__Passage for review__:

○ ○ ○

After studying for a PhD in Cryptography and spending time with a number of major companies, Marie Paindavoine is now in charge of the Inria Startup Studio business project Skyld at the Rennes research centre. The aim of this project is to design a development kit that companies will be able to use to protect their AI using encryption and obfuscation.

Protecting source code

The fact that algorithms are now found on the hard drives of phones and connected objects makes this all the more pressing.

Portrait de Marie Paindavoine

Much more than with the cloud, this environment is at the mercy of attacks aimed at gaining access to the AI architecture and all of the weight associated with it.


Marie Paindavoine


Porteuse du projet d’entreprise Skyld

The solution they are working on will seek to encrypt algorithms. “If an attacker gets their hands on an algorithm, all they will get is an unintelligible sequence of zeros and ones, meaning no reverse engineering will be possible. We also protect the source code during execution. With the exception of homomorphic encryption, systems are unable to perform calculations on encrypted data. When they execute, the data is unencrypted. We use software obfuscation to ensure that algorithms cannot be extracted, even during execution.”

○ ○ ○

__Action item 1__:
According to the Skyld passage, what is the project designing?
__Action item 2__:
How would you put this sentence from the Skyld passage into Spanish: "We also protect the source code during execution."
__Action item 3__:
Rewrite everything from "Portrait de Marie" down to "associated with it." in the Skyld passage, replacing "attacks" with "intrusions".
You won't need the data for anything here.

__Data extract__:
○ ○ ○

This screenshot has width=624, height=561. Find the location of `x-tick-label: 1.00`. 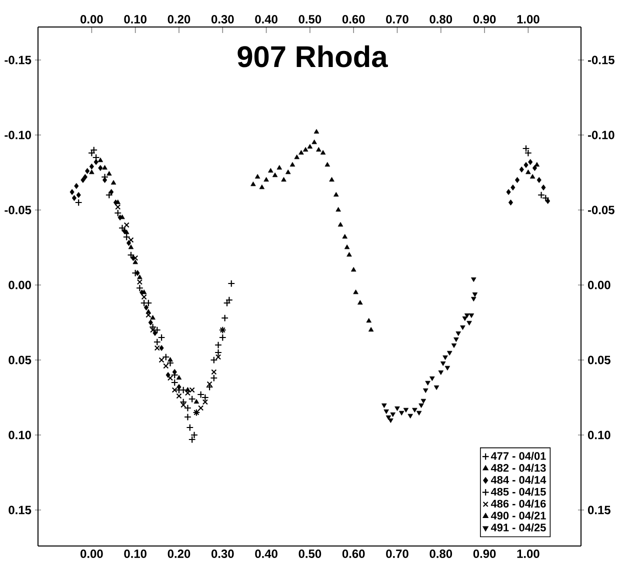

○ ○ ○

__Written reply 1__:
A development kit that companies will be able to use to protect their AI using encryption and obfuscation.

__Written reply 2__:
También protegemos el código fuente durante la ejecución.

__Written reply 3__:
Portrait de Marie Paindavoine

Much more than with the cloud, this environment is at the mercy of intrusions aimed at gaining access to the AI architecture and all of the weight associated with it.